Source extract:

The Most Terrible Secret

Perhaps the most terrible secret I have ever learned is that we are alone fully responsible for our own joy.

I know this probably sounds like “white light” bullshit, especially if you consider yourself a radical or a leftist. Even more so if you’ve been on the internet for too long and seen the memes like this:

The “White Light” movement, or “white light spirituality,” stems from a philosophy in the 1800’s called New Thought. You already know New Thought if you’ve ever encountered the phrases “mind over matter,” or “law of attraction,” or just the idea that thinking positive thoughts makes things in your life better.

Much of New Age spirituality—all the ideas about raising your consciousness or “vibration” to make your own life and the lives of others around you better—descends from this school of thought, as well as much of the faith healing (including Mary Baker Eddy’s Christian Science) that ran rampant throughout the United States in the 1800’s and 1900’s.

All these philosophies teach basically the same thing: that most of the shitty circumstances in life can be changed with application of mental discipline or a change of thought patterns. This includes physical conditions such as illness and poverty, as well as social problems such as relationship issues, loneliness, depression, and alienation.

And most of it is bullshit, but unfortunately most of it is also true.

Exercise requirements:
Reproduce the full essay "The Most Terrible Secret" word for word, keeping its title and paragraph breaks.

(Stored records)
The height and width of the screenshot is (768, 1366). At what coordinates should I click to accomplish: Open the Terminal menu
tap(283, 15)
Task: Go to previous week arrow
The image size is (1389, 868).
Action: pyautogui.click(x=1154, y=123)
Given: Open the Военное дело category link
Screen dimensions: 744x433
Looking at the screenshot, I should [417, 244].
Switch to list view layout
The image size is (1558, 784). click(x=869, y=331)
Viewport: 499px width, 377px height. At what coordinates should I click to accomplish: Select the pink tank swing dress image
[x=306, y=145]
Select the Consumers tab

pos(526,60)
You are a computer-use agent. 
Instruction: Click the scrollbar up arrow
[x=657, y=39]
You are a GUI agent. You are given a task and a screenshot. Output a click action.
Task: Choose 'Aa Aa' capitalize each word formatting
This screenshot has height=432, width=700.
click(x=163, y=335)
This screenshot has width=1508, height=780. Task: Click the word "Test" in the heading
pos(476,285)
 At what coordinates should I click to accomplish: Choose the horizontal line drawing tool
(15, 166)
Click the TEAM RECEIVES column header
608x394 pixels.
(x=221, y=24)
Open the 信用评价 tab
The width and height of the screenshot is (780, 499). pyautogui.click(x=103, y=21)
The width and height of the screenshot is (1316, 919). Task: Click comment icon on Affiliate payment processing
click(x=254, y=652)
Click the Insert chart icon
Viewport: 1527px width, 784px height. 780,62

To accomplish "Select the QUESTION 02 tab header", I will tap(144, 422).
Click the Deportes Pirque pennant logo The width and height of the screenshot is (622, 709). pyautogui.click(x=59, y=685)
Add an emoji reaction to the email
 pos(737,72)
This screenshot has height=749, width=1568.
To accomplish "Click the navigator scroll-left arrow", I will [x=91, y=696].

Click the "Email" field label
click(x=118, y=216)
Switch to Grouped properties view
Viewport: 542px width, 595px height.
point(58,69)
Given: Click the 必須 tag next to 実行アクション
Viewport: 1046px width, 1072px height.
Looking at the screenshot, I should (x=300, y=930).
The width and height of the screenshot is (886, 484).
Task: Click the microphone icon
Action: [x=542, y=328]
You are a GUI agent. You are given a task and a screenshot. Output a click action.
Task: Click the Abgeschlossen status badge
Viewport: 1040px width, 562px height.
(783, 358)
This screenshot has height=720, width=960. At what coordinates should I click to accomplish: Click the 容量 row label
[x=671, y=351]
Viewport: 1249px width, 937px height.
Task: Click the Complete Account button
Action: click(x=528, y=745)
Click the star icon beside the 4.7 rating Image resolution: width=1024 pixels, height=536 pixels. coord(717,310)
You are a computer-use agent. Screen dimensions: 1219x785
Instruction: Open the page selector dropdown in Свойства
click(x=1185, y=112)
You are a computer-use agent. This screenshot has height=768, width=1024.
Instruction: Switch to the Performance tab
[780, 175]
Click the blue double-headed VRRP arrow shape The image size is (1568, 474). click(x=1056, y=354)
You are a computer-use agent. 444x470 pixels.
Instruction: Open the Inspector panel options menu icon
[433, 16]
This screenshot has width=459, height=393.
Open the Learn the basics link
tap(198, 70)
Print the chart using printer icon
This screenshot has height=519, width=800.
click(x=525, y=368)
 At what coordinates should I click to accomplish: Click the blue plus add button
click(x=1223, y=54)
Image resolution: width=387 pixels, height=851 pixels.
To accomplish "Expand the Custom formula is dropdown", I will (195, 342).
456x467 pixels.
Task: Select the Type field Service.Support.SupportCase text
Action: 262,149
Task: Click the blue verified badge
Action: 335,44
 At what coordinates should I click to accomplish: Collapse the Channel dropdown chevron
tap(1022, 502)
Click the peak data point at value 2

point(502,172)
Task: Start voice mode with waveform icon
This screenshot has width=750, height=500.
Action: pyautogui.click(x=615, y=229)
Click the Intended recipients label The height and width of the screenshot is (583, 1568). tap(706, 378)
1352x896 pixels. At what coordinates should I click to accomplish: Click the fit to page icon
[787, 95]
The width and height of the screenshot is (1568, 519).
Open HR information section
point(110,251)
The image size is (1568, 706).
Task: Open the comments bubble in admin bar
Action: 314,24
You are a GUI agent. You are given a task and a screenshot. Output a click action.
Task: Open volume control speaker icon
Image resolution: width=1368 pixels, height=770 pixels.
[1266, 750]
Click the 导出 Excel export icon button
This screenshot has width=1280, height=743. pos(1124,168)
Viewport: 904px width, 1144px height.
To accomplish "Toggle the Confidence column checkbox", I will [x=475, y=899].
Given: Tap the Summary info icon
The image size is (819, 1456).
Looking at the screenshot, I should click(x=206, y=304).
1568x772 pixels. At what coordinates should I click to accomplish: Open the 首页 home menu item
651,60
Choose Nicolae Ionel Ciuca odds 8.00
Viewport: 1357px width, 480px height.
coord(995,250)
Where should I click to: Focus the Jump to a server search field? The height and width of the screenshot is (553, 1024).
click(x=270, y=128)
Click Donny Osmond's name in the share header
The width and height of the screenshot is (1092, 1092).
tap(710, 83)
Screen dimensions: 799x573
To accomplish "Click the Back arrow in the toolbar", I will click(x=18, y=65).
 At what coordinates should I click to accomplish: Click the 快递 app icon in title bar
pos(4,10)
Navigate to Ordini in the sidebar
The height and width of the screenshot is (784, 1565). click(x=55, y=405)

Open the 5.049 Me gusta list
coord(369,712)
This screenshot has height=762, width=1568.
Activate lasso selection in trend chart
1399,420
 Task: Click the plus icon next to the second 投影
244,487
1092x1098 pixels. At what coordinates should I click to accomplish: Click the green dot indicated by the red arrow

Result:
The Most Terrible Secret

Perhaps the most terrible secret I have ever learned is that we are alone fully responsible for our own joy.

I know this probably sounds like “white light” bullshit, especially if you consider yourself a radical or a leftist. Even more so if you’ve been on the internet for too long and seen the memes like this:

The “White Light” movement, or “white light spirituality,” stems from a philosophy in the 1800’s called New Thought. You already know New Thought if you’ve ever encountered the phrases “mind over matter,” or “law of attraction,” or just the idea that thinking positive thoughts makes things in your life better.

Much of New Age spirituality—all the ideas about raising your consciousness or “vibration” to make your own life and the lives of others around you better—descends from this school of thought, as well as much of the faith healing (including Mary Baker Eddy’s Christian Science) that ran rampant throughout the United States in the 1800’s and 1900’s.

All these philosophies teach basically the same thing: that most of the shitty circumstances in life can be changed with application of mental discipline or a change of thought patterns. This includes physical conditions such as illness and poverty, as well as social problems such as relationship issues, loneliness, depression, and alienation.

And most of it is bullshit, but unfortunately most of it is also true.